2. Eine fakultativ in der EF angebotene Potentialanalyse in Form eines Assessment Centers eröffnet den Blick auf eigene Kompetenzen. Das Entwicklungspotential soll erkannt und im Rückmeldegespräch benannt werden. Vor allem die Methoden-, die Selbst- und die Sozialkompetenz stehen im Mittelpunkt der Untersuchung. Geleitet wird das Assessment Center von zwei ausgebildeten Psychologinnen, Christine Balkenhol und Maria Köhne. Die Realisation des Projektes wird wesentlich von der Sparkasse Meschede gefördert.
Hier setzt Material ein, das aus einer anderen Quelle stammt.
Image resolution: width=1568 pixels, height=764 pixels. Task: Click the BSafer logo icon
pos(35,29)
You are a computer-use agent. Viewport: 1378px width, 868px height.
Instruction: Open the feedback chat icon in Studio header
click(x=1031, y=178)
3. „Seminartag- wie bewerbe ich mich?“ Fachleute aus den Personalabteilungen von Unternehmen und Verwaltungen erarbeiten mit unseren Schülern Bewerbungsmappen. Im Blickfeld sind dabei ein Ausbildungsplatz, einen Praktikumsplatz (auch während des Grundstudiums), eine Zivildienststelle usw. Dabei geht es um formale Kriterien (Inhalte der Anschreiben, Lebenslauf, Zeugnis(se), Photo, usw.). Ziel dieser Übung ist aber auch zugleich, dass sich die Schüler mit der Frage beschäftigen, wie es nach dem Abitur weitergehen soll. 
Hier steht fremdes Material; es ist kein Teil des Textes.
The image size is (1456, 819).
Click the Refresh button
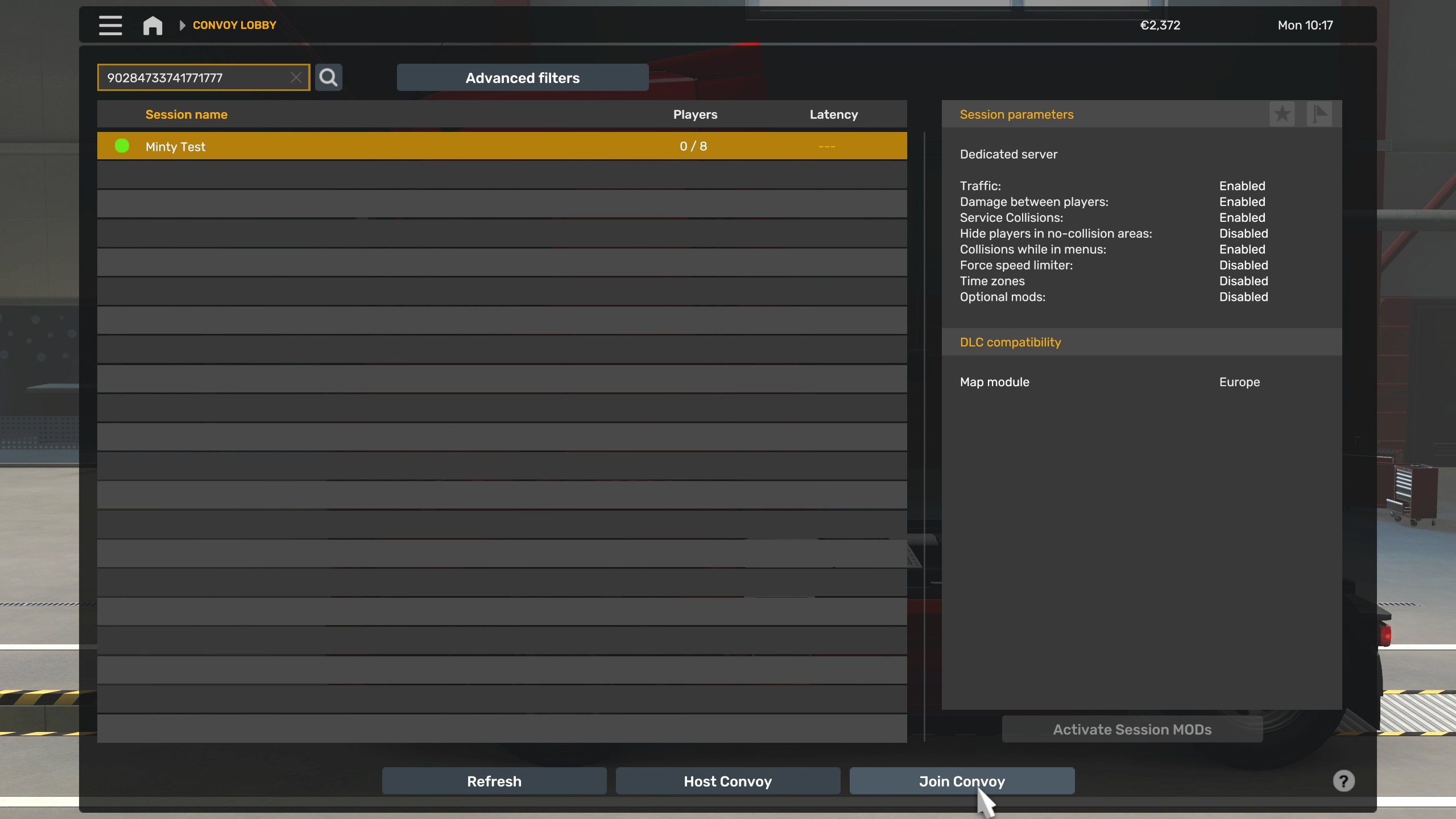point(494,781)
4. Der „Betriebserkundungstag“ setzt sich aus fünf Einheiten zusammen:

  • Präsentation des Unternehmens
  • Erkundung des Produktionsbereiches
  • Betrieb als „Einzelwirtschaft“ / Interview zu Fragen der Sozial- und Wirtschaftspolitik
  • Berufsbilder im Unternehmen und in dessen geschäftlichem Umfeld
  • Durchführung und Auswertung eines Bewerbungsgesprächs in Form eines Rollenspiels. (In einigen Unternehmen werden auch Testverfahren geübt und/oder besprochen.)
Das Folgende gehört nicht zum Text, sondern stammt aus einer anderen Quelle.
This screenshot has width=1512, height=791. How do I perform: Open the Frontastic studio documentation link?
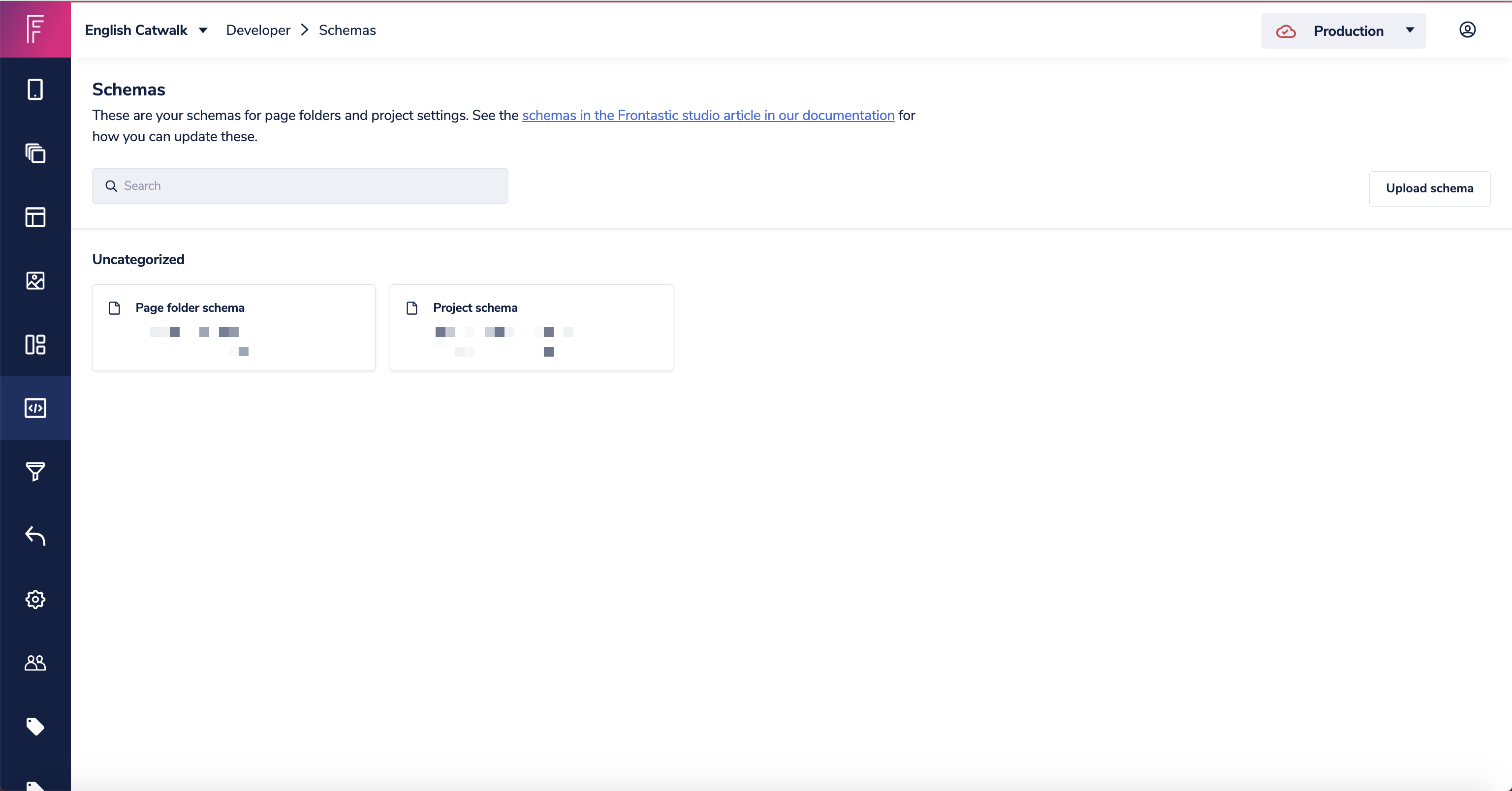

Die Vorbereitung und Auswertung des Tages (c und d) ist vor allem eine Aufgabe des Faches Sozialwissenschaften, das alle Schüler belegen müssen.

EIne Schülerin fasst ihre Erfahrungen wei folgt zusammen: „Fazit: Kurz gesagt war dieser Tag informativ, interessant, hilfreich; also in jedem Fall sehr lohnenswert. Dies ist zum einen der guten Vorbereitung der Präsentationen, Führung etc. und zum anderen dem Engagement und Interesse von Frau Wulf, Herrn König, Herrn Müller, Frau Pourier und vor allem Herrn Vollmer zu verdanken…. (Sie) nahmen sich sehr viel Zeit. Vor allem vor dem Hintergrund, dass auch andere wichtige Aufgaben auf sie warteten. Sie nahmen diese Aufgabe sehr ernst, beantworteten gerne all unsere Fragen“.

Das erkundete Unternehmen (Ketten Wulf) schreibt über diesen Tag in der „Unternehmenszeitung“: „Die Organisation und Durchführung dieses Tages wurde von unserem Auszubildenden Christoph Vollmer (3. Lehrjahr, Industriekaufmann) übernommen. Unter dem Titel „Bewerberworkshop im Rahmen des Auszubildenden-Recruiting“ wird Christoph Vollmer den Nutzen und die Ziele dieses Tages innerhalb der Personalbeschaffung vor dem Prüfungsausschuss der IHK präsentieren.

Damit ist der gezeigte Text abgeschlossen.